INSTRUCTIONS FOR THE TASK> Each line of the records that holds the word "screenshot" should be copied out.

- Opening Delimiter -

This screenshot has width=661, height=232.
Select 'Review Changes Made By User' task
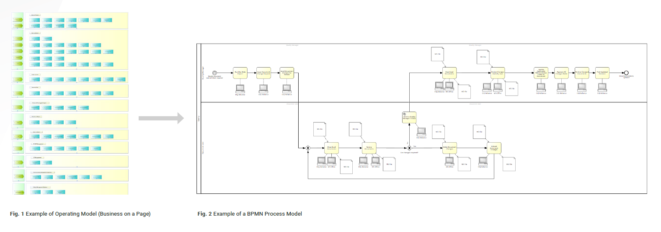498,73
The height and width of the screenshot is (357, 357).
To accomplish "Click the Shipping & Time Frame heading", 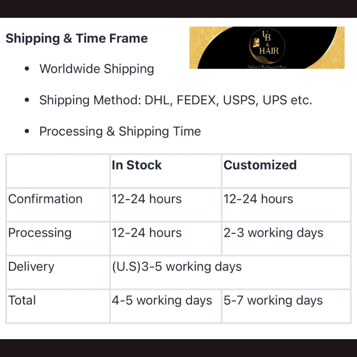I will point(77,38).
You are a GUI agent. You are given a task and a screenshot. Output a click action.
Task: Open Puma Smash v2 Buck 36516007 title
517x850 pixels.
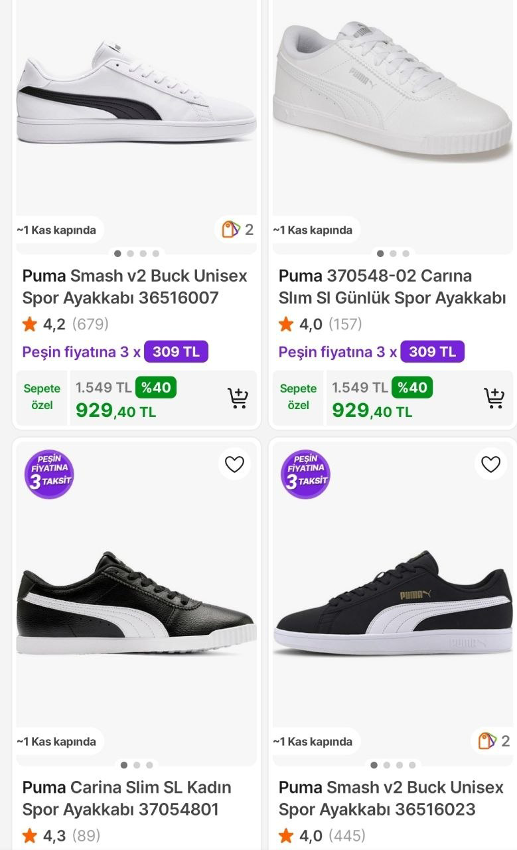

- Closing Delimiter -

WRITTEN SOLUTION>
This screenshot has width=661, height=232.
The height and width of the screenshot is (357, 357).
You are a GUI agent. You are given a task and a screenshot. Output a click action.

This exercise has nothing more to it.